The challenges faced by teachers of Japanese in New Zealand secondary schools
This research aims to investigate current challenges that Japanese language teachers are facing in New Zealand secondary schools. There have been many studies on the challenges of foreign language provision in New Zealand, but my research is different from most others in that its focus is on the teacher’s perspective. Because of the difficulties of formulating a hypothesis due to a lack of past studies on this topic from the point of view of the teachers, I needed a research methodology that would allow me to start collecting data without a theoretical framework. For this reason, I adopted grounded theory (Glaser & Strauss, 1967) as my methodology. The data were collected through two focus group discussions and follow-up individual face-to-face interviews. A total of 12 in-service secondary school teachers of Japanese in the Auckland area, six of whom were native speaker teachers (NSTs) and six non-native speaker teachers (NNSTs), participated in my research.
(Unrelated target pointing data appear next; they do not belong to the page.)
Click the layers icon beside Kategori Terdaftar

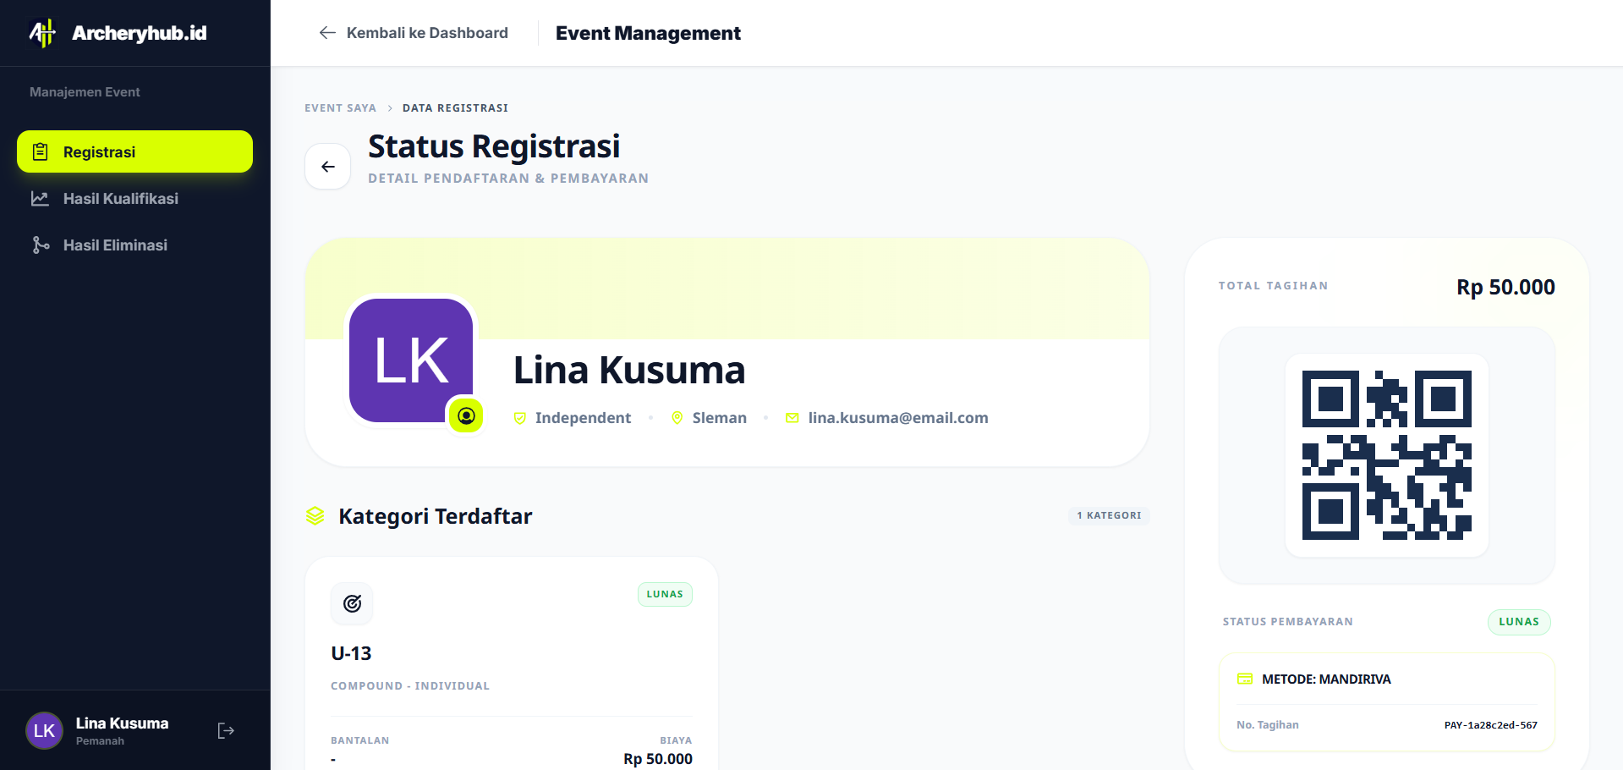pyautogui.click(x=315, y=515)
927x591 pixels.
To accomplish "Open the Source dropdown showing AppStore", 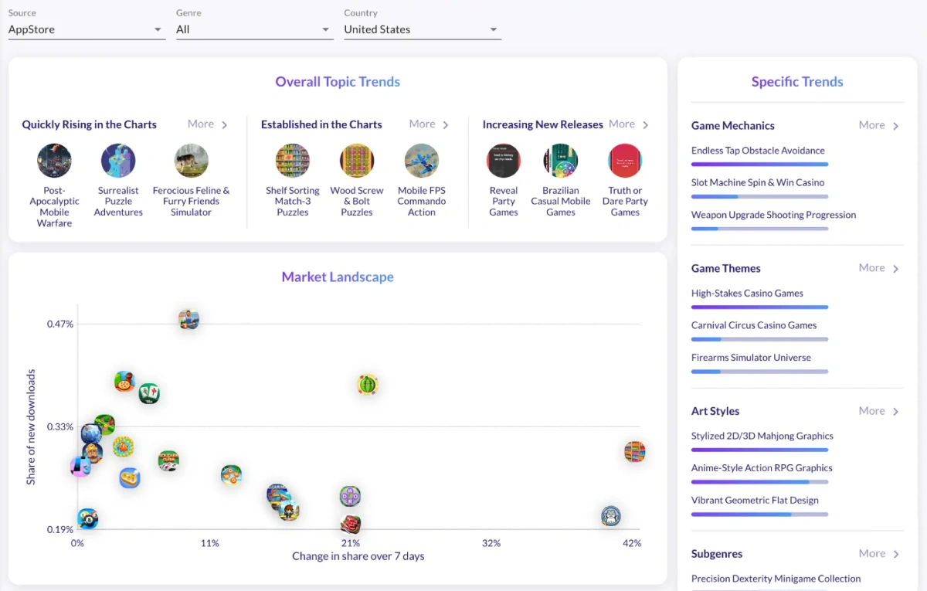I will [x=86, y=29].
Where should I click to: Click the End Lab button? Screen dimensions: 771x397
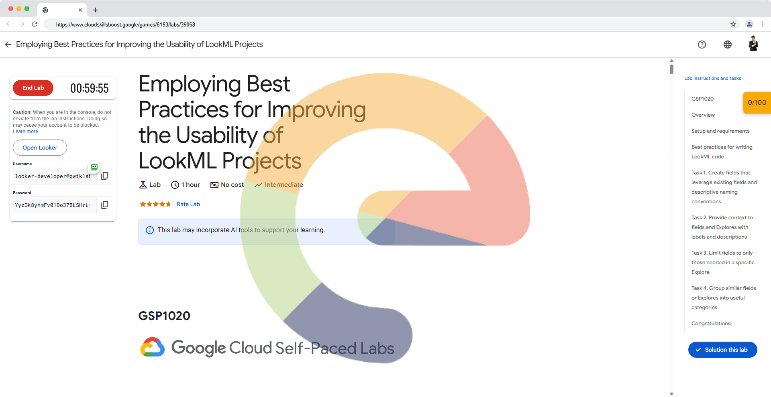[x=33, y=88]
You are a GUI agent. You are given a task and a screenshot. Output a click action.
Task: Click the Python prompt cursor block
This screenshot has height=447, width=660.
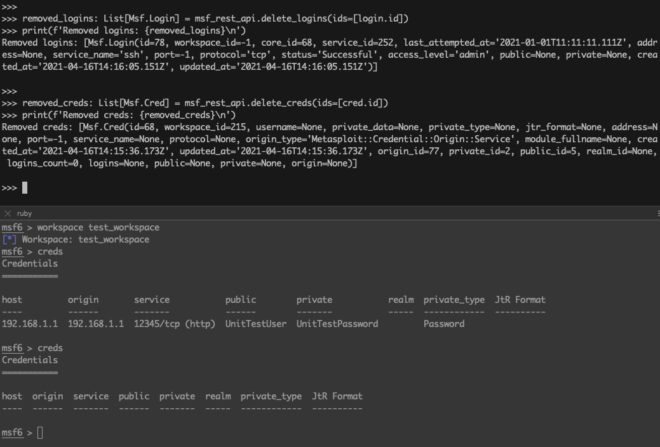(x=25, y=187)
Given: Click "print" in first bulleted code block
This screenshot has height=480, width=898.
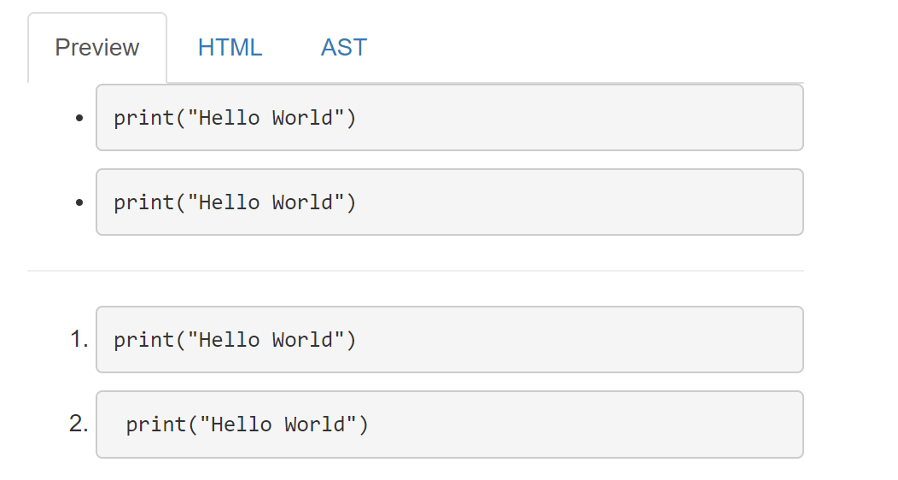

My assumption prior to data collection was that the teachers’ main challenges would be relating to the new teaching approaches or assessments recently introduced under The New Zealand Curriculum (Ministry of Education, 2007b). However, what emerged as a significantly recurring theme from data analysis was the apparent lack of value being placed on foreign language education due to the “English-is-enough” mind-set that prevails in New Zealand society. Students do not perceive foreign language skills as being relevant career skills and careers advisors in schools do not recommend foreign language study either. As a result, the take-up and retention rates of students studying foreign languages in secondary schools have been declining and, of all the foreign languages, Japanese has been hit the hardest with a 55.5 percent decrease since 1996.
The repercussions of “non-value of foreign language education” are the same for the NSTs and NNSTs of Japanese. They include the need to create learning and teaching resources because of a lack of textbook aligned to learning, teaching and assessment of Japanese in secondary schools; organisation of multi-level classes and inadequate classroom time; and student demotivation to study Japanese because it is not seen as being important for their futures. The teachers were more concerned about these challenges than about the new teaching approaches, intercultural communicative language teaching (iCLT) and task-based language learning (TBLT). This could indicate that teaching Japanese in secondary schools in the current socio-cultural context in New Zealand, could be impeding their transition to the new approaches.
Government directives to make foreign language education compulsory and to identify Japanese as a priority language, like those made by the Australian Government, would raise the status of Japanese. However, public attitudes towards the value of foreign language education may take generations to change. In the meantime, the teachers in my research are employing a number of strategies to improve student numbers but their attempts are not always successful. Based on the respective strengths of the NSTs and NNSTs identified in the research, I conclude my thesis with a number of recommendations, which involve active networking and collaboration, to help the teachers resolve some of their challenges as well as to motivate students.